For this reason, I will also make use of a third table called \mintinline{sql}{graphs}, which every entry in the \mintinline{sql}{distances} table will have a foreign key to, allowing us to identify the
graph to which that entry pertains.
\subsection{The \texttt{graphs} Table}
The \mintinline{sql}{graphs} table will be used to identify each graph.
The table will have three columns:
\begin{itemize}
\item An auto-incrementing integer column called \mintinline{sql}{graph_id} which will serve as the table's primary key.
This key will be referenced by each row in the \mintinline{sql}{distances} table so that the graph to which the data in the row relates can be identified.
An auto-incrementing ID was chosen as opposed to a composite key of the game's ID \& the time of the graph's generation so as to reduce the duplication of data across tables.

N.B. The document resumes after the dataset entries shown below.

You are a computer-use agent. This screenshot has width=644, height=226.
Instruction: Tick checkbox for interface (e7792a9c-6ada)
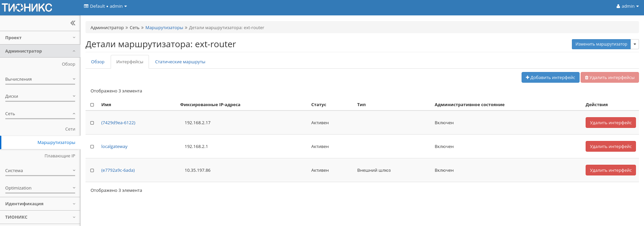[92, 170]
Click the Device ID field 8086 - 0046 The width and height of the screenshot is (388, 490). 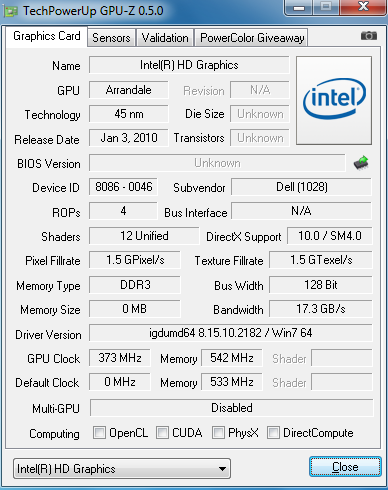(x=123, y=187)
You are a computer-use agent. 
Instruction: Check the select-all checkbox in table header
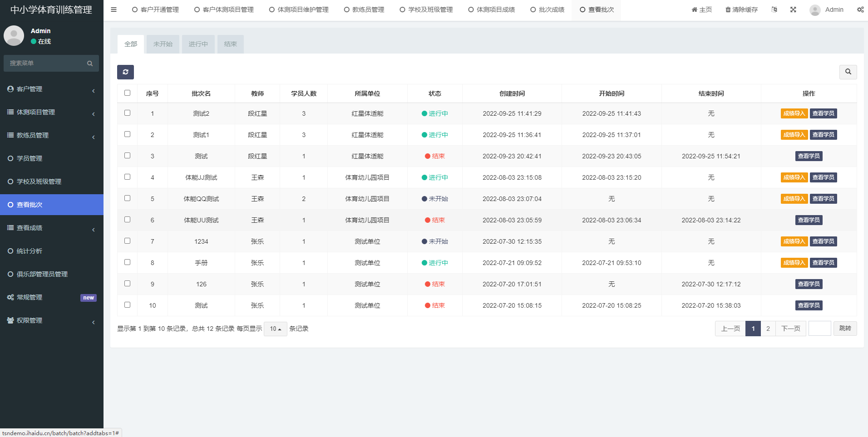127,93
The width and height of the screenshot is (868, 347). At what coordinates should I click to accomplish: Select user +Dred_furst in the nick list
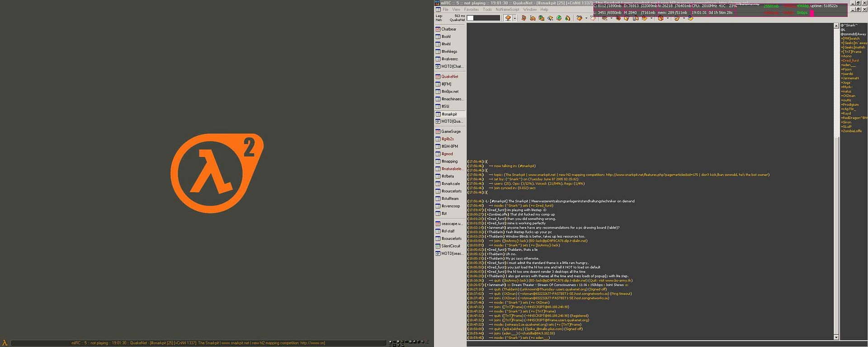click(850, 61)
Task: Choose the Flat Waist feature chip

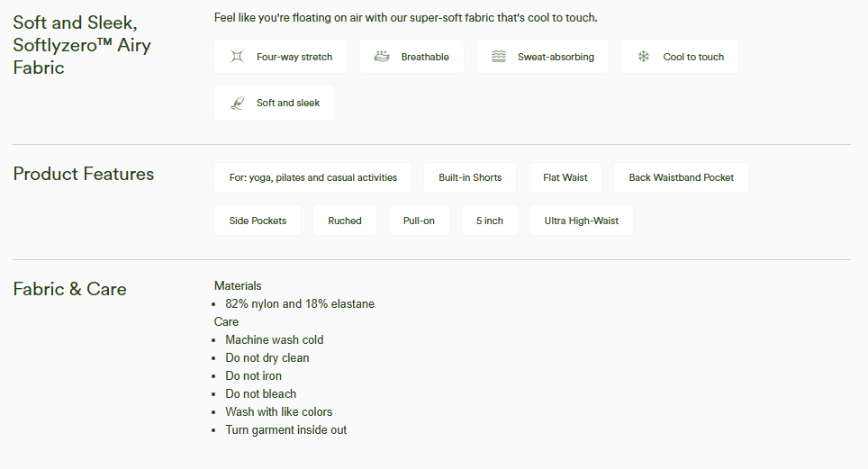Action: tap(565, 177)
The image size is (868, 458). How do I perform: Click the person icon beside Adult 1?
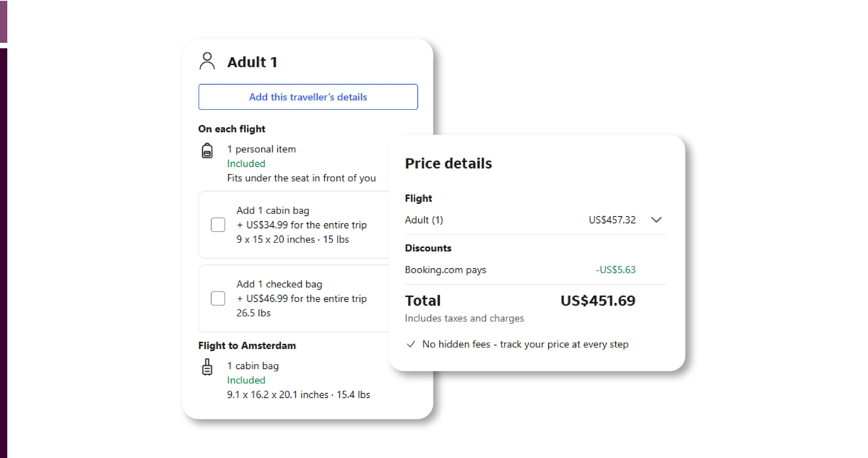pos(207,61)
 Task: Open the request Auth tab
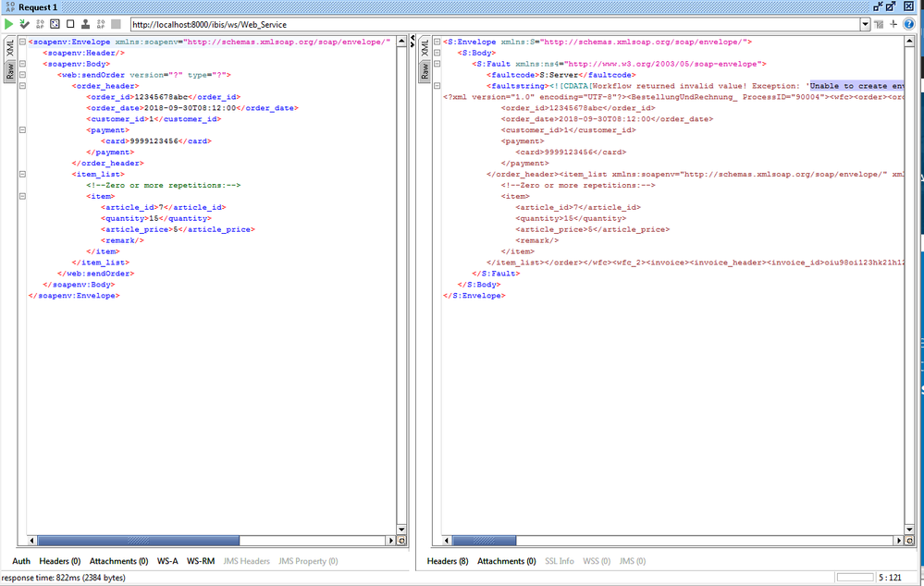tap(21, 561)
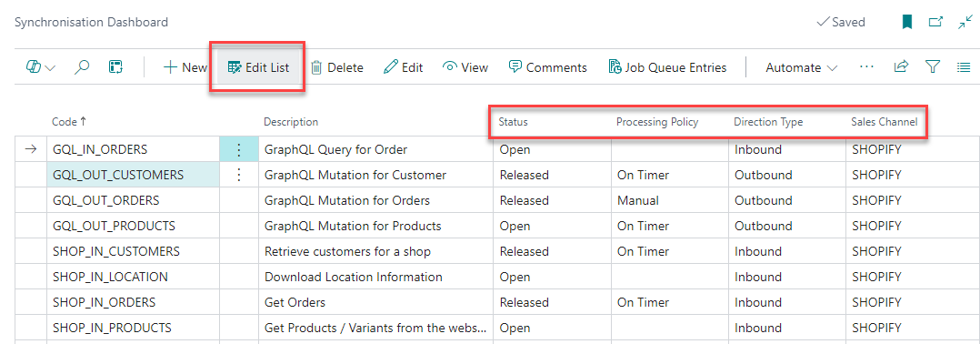
Task: Show list view options icon
Action: (x=964, y=67)
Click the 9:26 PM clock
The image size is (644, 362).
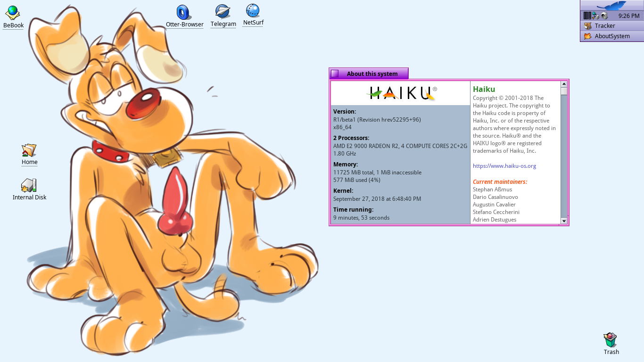click(x=628, y=16)
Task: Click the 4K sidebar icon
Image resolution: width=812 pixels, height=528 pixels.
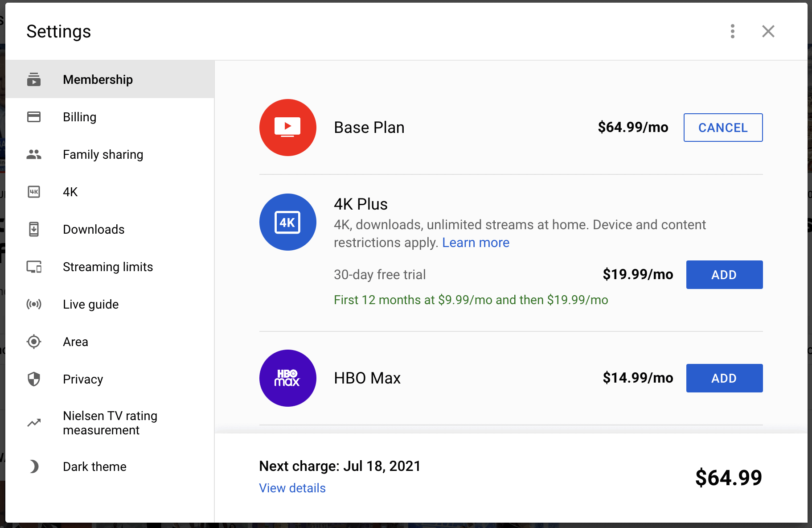Action: click(34, 192)
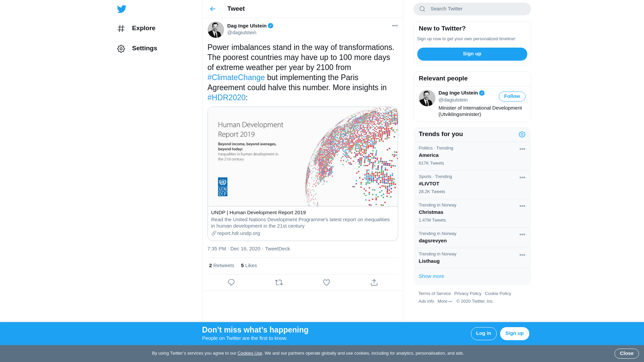
Task: Click the reply speech bubble icon
Action: click(231, 283)
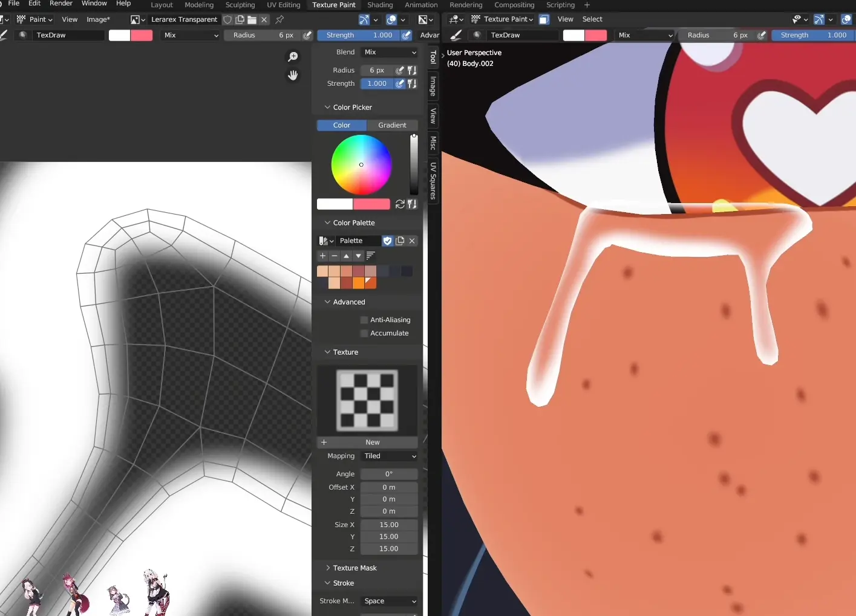Click the pan hand icon in image editor

pyautogui.click(x=293, y=76)
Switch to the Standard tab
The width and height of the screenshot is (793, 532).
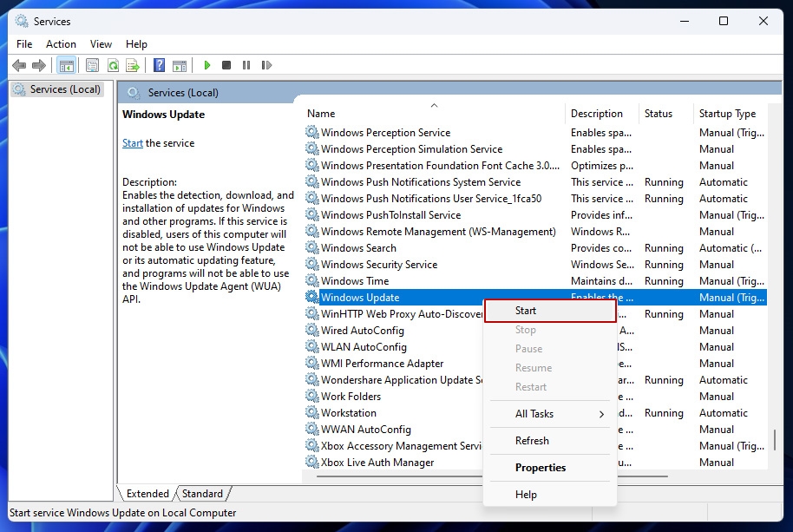click(x=202, y=493)
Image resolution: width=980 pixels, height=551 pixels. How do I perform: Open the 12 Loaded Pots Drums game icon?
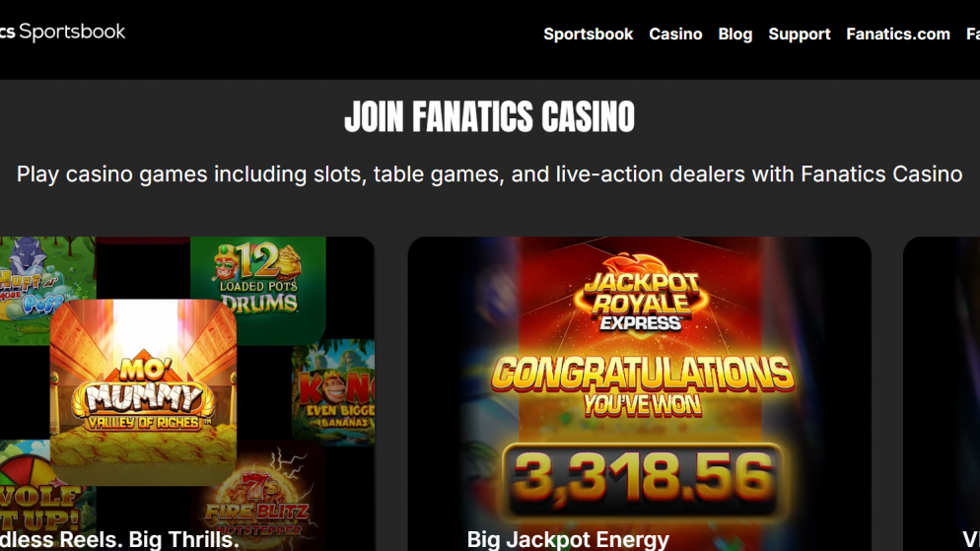(x=258, y=288)
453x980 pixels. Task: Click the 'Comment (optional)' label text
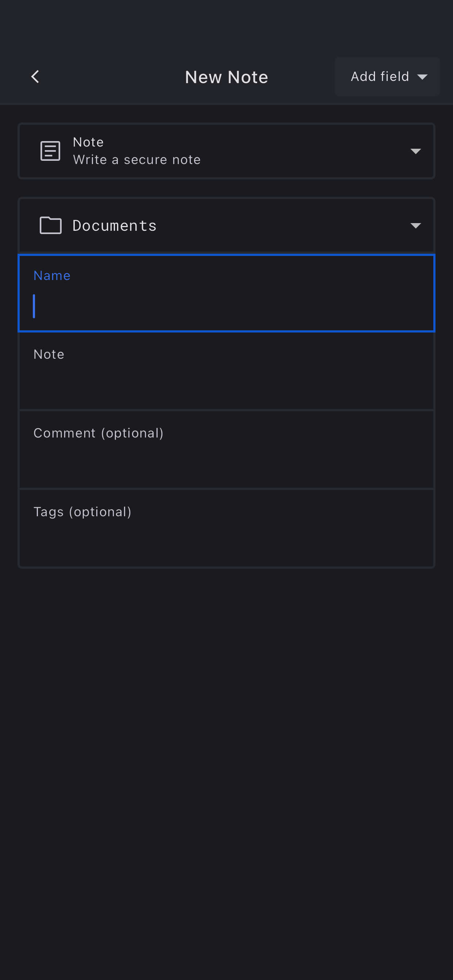click(98, 433)
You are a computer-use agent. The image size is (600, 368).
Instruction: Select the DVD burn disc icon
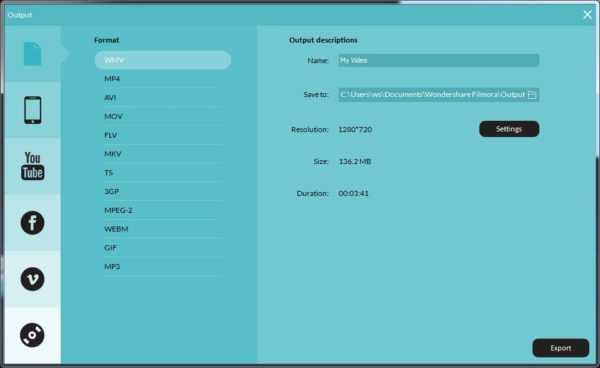pyautogui.click(x=33, y=335)
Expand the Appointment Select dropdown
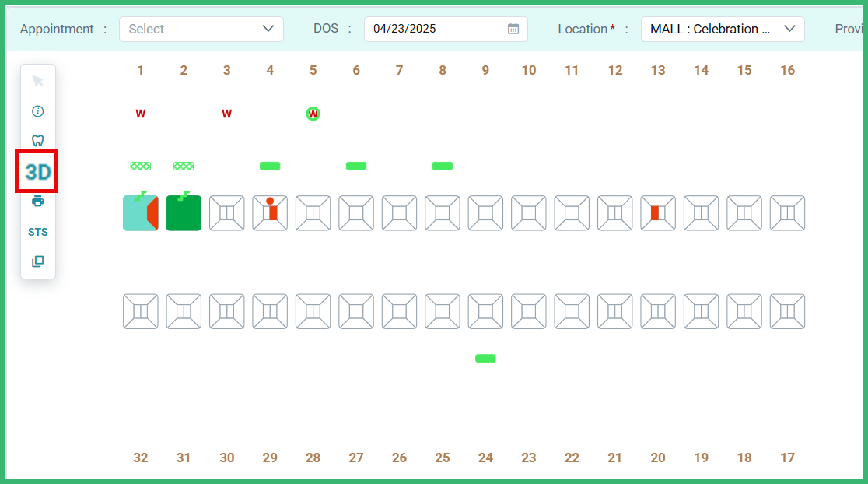Image resolution: width=868 pixels, height=484 pixels. (201, 29)
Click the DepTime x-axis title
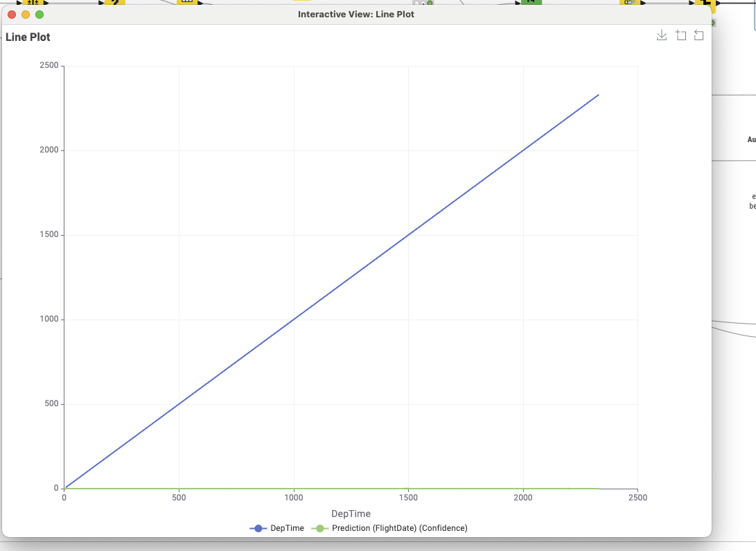The image size is (756, 551). tap(351, 514)
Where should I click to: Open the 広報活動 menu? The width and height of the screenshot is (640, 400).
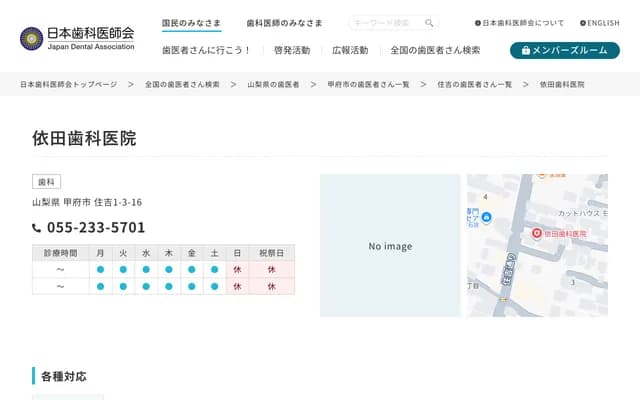coord(350,50)
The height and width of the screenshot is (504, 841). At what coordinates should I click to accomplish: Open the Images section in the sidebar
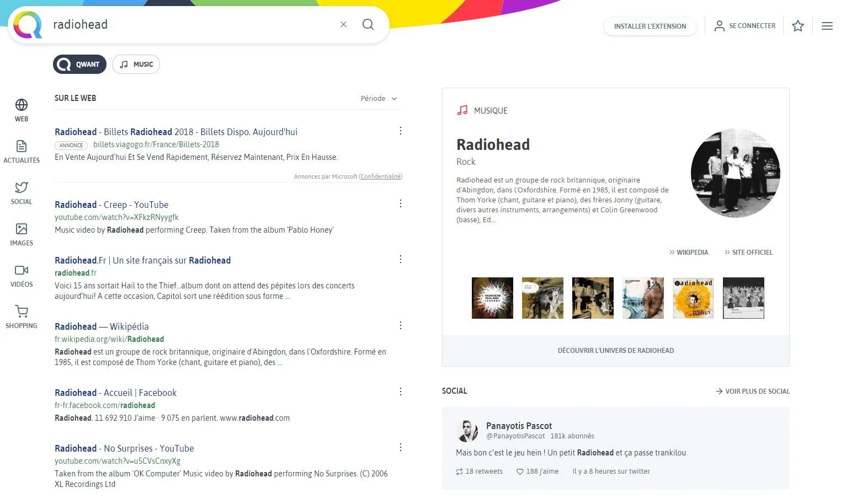21,234
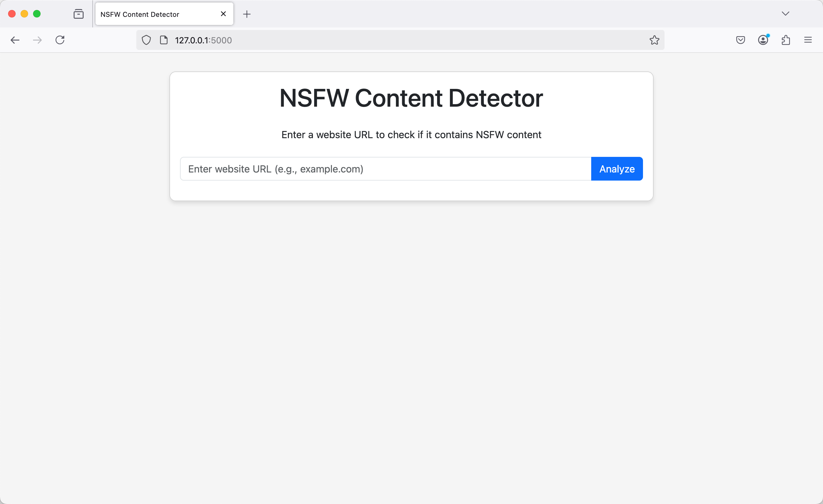Open the Firefox account icon
823x504 pixels.
pos(763,40)
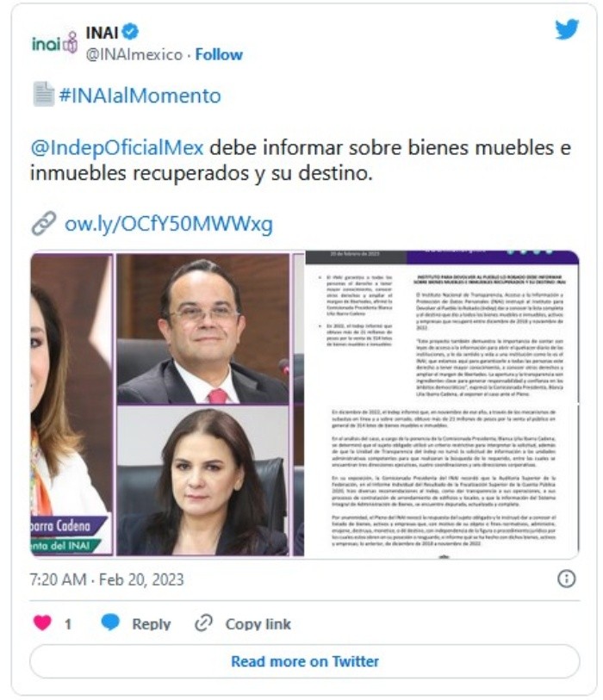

\item An integer column called \mintinline{sql}{game_id} which uniquely identifies the game to which the graph pertains.
We assume that this is defined elsewhere, either in a \mintinline{sql}{games} table or simply on an iterative basis, where the $n\textsuperscript{th}$ game played gets a
\mintinline{sql}{game_id} of $n$.
The SQL code examples will make the assumption that a \mintinline{sql}{games} table exists, but since this table is irrelevant to the representation of the graph and could be easily done
without, I won't bother defining what columns it should contain or how to create it; the only column that it must contain is a \mintinline{sql}{game_id}.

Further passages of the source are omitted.